**BRIEF**
When a line in the entries contains the word "computer", copy that line in full.

######

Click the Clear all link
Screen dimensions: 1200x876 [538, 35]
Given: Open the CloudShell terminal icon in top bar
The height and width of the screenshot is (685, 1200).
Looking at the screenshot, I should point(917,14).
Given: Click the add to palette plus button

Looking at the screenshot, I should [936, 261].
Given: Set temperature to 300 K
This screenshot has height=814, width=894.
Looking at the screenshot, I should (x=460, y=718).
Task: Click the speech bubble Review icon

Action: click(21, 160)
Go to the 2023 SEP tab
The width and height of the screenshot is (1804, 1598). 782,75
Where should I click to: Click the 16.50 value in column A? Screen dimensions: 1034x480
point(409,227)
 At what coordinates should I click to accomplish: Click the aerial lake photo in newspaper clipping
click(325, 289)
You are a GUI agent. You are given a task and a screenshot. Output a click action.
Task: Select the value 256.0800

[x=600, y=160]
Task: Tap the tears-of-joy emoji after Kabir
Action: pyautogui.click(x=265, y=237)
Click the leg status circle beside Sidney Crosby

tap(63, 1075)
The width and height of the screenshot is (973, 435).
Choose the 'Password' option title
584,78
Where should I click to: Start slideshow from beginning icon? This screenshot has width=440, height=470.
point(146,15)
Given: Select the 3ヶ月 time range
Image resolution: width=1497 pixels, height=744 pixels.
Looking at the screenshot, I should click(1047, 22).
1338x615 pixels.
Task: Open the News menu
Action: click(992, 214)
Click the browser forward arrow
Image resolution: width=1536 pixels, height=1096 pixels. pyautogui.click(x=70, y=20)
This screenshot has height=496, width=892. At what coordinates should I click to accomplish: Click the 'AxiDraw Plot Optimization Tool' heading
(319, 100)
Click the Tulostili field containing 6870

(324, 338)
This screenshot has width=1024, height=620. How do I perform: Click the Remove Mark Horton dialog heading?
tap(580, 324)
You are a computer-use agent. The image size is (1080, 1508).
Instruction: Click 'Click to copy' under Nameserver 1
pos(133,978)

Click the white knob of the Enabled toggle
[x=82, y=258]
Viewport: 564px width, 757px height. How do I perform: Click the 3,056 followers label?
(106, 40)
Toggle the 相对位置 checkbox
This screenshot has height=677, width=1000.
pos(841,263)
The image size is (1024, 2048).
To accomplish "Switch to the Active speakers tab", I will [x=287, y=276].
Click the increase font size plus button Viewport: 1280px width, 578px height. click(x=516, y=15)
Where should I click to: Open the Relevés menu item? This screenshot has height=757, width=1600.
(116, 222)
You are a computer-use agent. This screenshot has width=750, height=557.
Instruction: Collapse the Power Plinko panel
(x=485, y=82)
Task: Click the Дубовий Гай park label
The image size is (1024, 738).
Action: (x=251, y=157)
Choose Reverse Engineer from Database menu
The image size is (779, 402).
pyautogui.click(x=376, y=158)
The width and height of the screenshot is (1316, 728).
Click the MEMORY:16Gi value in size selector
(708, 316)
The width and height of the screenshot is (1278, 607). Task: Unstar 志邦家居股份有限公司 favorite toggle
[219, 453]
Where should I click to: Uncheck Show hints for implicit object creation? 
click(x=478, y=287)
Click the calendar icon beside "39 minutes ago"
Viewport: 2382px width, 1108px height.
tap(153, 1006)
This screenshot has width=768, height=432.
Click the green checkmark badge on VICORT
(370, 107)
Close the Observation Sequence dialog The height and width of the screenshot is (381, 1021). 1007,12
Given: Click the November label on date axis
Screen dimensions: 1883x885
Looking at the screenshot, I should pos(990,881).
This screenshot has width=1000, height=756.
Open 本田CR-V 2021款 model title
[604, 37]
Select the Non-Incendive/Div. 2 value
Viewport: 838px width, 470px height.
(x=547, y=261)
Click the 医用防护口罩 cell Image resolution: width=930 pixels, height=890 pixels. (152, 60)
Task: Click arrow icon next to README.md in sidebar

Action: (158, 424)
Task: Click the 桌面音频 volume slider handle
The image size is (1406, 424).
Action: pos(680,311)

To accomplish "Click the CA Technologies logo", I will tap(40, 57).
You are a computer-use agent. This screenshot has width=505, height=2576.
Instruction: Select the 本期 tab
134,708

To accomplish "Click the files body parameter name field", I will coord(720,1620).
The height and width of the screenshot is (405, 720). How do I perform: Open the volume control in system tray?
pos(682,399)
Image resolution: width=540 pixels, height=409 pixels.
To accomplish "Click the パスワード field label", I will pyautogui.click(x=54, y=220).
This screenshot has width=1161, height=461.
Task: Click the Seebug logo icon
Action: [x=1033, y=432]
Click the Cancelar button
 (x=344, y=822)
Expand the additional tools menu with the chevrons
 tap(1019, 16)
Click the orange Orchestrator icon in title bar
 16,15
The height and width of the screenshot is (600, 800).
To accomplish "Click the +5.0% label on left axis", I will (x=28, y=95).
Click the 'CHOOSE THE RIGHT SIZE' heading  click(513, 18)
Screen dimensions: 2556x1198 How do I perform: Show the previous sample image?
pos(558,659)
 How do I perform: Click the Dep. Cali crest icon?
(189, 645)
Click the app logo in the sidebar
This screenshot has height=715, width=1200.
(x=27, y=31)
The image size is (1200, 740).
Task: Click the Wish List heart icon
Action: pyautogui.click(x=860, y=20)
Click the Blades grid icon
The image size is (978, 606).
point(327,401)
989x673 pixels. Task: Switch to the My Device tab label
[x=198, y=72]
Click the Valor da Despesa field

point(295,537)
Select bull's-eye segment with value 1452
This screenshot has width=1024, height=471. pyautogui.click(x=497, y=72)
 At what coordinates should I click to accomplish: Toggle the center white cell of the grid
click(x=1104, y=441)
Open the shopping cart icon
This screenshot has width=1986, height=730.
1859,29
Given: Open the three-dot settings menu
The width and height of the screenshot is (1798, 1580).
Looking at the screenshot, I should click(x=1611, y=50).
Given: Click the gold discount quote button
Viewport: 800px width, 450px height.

######

**TASK ANSWER**
You are a computer-use agent. The image size is (1080, 1508).
You are a computer-use agent. This screenshot has width=750, height=557.
You are a computer-use agent. This screenshot has width=505, height=2576.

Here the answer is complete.